Health Care Law Blog
A recent decision by the Michigan Court of Appeals imposes a substantial obstacle to enforcing contracts that prohibit physicians from soliciting or servicing patients after leaving employment or separating from a practice. Steiner v Bonanni (decided April 7, 2011).
In an effort to prove damages resulting from breach of an employment agreement's non-solicitation clause, the employer sought a list of patients treated since the former employee's resignation. The Court of Appeals held that the names of patients were protected by Michigan's physician-patient privilege. As a result, it is likely that the employer will be not be able to prove the loss of income or goodwill associated with any patients who transferred their care to the former employee.
The privacy of patient information is protected by both HIPAA and state law. In certain circumstances, HIPAA would allow disclosure of protected health information that could not be disclosed under state law. As a general rule, state law will prevail over HIPAA in that circumstance, i.e., when the state law provides "more stringent" requirements for patient privacy than HIPAA.

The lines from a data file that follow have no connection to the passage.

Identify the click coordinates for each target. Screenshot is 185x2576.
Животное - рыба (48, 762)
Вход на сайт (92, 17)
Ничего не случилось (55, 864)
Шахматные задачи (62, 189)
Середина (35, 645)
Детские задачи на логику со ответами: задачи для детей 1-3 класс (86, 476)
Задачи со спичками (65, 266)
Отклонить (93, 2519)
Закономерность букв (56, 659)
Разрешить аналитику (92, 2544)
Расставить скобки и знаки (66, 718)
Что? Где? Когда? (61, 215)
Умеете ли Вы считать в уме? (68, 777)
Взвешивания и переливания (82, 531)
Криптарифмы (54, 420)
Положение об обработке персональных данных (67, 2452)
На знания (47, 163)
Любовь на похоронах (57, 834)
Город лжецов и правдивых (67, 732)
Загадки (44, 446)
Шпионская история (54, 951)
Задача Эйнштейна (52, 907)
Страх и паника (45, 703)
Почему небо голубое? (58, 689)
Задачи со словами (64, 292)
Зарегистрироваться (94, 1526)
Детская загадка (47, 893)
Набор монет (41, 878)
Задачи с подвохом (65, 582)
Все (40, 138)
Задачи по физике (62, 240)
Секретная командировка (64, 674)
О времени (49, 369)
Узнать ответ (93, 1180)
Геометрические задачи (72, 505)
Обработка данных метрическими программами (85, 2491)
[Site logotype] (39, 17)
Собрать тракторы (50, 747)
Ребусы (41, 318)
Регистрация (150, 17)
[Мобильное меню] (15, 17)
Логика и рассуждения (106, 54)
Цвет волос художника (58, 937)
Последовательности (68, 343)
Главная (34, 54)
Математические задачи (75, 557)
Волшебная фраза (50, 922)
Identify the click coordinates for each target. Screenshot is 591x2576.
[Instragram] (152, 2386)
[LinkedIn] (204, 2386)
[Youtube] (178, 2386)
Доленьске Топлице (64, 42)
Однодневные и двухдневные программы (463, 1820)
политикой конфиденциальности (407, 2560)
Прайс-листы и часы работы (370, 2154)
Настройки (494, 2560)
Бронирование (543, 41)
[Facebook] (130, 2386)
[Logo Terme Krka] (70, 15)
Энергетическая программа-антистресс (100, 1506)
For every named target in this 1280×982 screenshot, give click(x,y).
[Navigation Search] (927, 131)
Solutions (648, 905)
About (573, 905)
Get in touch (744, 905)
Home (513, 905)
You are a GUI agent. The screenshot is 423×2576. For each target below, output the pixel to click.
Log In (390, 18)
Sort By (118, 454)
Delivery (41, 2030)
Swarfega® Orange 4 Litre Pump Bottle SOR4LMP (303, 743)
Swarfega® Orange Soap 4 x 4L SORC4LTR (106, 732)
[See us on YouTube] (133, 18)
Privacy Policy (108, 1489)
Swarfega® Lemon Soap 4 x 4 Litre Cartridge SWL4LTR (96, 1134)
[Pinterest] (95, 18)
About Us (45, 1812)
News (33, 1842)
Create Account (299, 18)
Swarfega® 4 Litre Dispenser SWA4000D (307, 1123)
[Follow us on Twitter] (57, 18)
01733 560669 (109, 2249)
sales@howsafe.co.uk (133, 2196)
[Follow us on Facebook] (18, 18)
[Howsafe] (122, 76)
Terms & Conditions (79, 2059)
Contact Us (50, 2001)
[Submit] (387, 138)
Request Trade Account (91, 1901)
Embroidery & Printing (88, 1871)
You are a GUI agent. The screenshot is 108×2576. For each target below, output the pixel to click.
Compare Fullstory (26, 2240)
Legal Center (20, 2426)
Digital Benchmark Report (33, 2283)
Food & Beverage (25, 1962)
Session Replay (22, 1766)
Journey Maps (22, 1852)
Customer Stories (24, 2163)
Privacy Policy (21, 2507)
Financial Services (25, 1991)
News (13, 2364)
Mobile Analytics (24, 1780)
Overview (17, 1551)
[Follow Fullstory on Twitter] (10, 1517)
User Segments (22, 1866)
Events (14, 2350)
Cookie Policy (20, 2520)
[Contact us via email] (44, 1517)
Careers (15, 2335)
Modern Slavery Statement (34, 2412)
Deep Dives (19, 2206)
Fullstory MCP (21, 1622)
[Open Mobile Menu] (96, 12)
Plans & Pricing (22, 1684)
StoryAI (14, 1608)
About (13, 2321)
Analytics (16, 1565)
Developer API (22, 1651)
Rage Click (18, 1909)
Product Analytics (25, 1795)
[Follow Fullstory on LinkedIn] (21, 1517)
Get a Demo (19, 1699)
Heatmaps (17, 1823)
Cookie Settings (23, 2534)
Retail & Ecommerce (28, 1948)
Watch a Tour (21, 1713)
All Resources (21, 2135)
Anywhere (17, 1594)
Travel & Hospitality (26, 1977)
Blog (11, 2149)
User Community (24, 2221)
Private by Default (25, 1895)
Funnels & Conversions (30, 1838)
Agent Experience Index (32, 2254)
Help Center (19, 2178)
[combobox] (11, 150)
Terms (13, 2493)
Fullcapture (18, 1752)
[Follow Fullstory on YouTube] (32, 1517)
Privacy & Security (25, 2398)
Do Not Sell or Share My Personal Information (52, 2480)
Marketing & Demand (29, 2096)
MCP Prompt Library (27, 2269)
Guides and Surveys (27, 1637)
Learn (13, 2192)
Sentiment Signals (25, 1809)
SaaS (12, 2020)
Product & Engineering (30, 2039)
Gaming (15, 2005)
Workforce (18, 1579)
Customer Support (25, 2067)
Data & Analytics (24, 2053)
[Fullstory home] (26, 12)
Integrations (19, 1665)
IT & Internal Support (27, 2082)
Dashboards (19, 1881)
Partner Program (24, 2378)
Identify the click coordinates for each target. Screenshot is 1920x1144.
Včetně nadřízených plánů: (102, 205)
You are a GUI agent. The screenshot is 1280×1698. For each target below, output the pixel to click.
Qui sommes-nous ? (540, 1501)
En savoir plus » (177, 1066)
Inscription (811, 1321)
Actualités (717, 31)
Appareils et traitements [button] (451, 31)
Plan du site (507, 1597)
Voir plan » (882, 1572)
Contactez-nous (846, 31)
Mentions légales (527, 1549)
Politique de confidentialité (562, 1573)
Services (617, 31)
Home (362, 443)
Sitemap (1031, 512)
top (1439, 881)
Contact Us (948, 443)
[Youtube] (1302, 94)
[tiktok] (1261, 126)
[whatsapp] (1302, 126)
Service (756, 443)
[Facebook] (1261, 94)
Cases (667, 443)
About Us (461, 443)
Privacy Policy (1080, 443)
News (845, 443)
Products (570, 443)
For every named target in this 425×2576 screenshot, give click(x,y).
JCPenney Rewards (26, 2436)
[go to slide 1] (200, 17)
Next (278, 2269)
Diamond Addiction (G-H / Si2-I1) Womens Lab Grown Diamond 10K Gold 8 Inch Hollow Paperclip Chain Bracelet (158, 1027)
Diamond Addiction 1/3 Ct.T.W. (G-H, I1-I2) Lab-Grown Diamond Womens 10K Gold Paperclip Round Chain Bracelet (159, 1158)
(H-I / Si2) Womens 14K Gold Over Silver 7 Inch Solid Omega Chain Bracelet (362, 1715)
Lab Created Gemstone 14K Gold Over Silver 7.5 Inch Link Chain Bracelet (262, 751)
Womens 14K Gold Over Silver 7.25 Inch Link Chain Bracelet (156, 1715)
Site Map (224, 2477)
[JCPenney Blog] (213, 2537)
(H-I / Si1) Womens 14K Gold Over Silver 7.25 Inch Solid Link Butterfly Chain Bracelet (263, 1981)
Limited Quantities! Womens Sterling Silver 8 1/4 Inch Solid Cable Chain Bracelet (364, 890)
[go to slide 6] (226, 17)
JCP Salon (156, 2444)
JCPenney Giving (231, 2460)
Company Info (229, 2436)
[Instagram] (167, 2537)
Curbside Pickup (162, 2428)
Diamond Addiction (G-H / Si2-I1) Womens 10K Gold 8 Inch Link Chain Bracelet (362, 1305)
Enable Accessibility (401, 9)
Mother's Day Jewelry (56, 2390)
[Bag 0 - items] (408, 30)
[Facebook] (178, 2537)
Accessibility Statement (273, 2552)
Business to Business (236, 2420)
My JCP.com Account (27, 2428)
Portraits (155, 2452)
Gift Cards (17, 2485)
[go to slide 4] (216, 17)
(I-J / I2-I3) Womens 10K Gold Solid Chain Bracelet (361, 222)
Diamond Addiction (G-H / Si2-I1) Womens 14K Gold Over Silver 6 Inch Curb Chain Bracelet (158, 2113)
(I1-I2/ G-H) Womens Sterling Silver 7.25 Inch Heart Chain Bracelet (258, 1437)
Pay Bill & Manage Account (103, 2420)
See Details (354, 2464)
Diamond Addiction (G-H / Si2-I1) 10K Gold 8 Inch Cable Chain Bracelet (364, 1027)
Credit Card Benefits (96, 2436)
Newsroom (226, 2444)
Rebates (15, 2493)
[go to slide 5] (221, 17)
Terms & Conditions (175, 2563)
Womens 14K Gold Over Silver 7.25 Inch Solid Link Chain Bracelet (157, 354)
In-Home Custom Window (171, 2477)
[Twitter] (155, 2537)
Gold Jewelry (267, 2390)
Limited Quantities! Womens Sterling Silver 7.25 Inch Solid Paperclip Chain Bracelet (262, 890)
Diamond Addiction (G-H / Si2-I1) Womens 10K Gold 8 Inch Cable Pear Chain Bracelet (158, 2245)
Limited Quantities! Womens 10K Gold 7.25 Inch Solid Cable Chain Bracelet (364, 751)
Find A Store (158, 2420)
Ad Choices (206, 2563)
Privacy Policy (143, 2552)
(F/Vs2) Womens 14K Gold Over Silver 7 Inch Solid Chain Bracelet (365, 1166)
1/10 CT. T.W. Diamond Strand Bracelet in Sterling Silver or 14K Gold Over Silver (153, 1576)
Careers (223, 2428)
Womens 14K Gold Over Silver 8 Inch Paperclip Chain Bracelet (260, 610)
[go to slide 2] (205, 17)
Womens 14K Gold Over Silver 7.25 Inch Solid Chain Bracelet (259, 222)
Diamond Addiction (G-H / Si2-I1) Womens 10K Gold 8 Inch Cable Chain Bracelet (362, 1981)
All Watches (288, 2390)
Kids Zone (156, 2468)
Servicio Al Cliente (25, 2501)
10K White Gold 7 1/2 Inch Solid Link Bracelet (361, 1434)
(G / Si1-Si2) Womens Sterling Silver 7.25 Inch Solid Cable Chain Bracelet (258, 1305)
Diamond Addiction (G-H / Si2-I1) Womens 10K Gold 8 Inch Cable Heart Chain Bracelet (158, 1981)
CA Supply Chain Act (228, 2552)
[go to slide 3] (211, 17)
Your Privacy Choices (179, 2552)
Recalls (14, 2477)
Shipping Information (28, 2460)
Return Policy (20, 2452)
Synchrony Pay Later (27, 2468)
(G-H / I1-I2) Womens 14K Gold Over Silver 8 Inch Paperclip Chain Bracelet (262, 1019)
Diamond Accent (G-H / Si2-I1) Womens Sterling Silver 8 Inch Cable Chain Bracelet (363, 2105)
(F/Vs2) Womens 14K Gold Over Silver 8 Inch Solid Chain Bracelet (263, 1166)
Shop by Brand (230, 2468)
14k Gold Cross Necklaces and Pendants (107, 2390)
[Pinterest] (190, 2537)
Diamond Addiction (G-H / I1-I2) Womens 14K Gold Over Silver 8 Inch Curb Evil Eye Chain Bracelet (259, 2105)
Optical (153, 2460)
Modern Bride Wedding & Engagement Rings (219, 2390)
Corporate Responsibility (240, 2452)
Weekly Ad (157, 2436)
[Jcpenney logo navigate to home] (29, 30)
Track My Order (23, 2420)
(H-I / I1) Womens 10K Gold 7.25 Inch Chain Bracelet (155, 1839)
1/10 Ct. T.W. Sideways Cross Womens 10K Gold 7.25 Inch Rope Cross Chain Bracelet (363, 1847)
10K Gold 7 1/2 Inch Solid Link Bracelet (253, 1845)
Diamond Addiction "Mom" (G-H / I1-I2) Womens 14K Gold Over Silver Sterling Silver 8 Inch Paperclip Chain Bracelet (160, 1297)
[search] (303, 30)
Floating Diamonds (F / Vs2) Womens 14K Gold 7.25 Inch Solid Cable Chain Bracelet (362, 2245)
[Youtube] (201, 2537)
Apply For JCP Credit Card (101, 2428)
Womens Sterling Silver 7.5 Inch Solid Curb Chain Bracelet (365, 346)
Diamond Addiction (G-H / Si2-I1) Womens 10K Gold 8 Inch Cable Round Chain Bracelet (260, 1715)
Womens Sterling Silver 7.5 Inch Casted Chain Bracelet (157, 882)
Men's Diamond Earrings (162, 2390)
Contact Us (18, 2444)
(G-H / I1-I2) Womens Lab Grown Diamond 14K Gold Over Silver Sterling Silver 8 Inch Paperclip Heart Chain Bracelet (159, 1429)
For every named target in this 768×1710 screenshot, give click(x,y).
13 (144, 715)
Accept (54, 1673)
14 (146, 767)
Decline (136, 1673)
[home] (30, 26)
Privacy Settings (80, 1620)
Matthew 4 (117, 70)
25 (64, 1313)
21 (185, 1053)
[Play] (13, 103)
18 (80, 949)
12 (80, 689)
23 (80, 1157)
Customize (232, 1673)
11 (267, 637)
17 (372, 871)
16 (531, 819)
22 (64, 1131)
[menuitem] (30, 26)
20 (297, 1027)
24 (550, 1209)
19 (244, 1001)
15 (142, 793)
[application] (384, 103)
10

The patient list sought in Steiner could be disclosed under HIPAA, which allows disclosure without patient consent in judicial proceedings if certain procedures are followed. However, with narrow exceptions, Michigan's physician-patient privilege statute prohibits disclosure of patient information without the patient's consent or waiver. The Court of Appeals held that Michigan law governed and that the employer could not obtain the patient list through discovery.
The Court of Appeals recognized that the holding will effectively prevent enforcement of non-compete and non-solicitation clauses. As a result, it would be prudent to review any existing agreements and reevaluate the best approach for protecting against solicitation of patients by former employees or partners.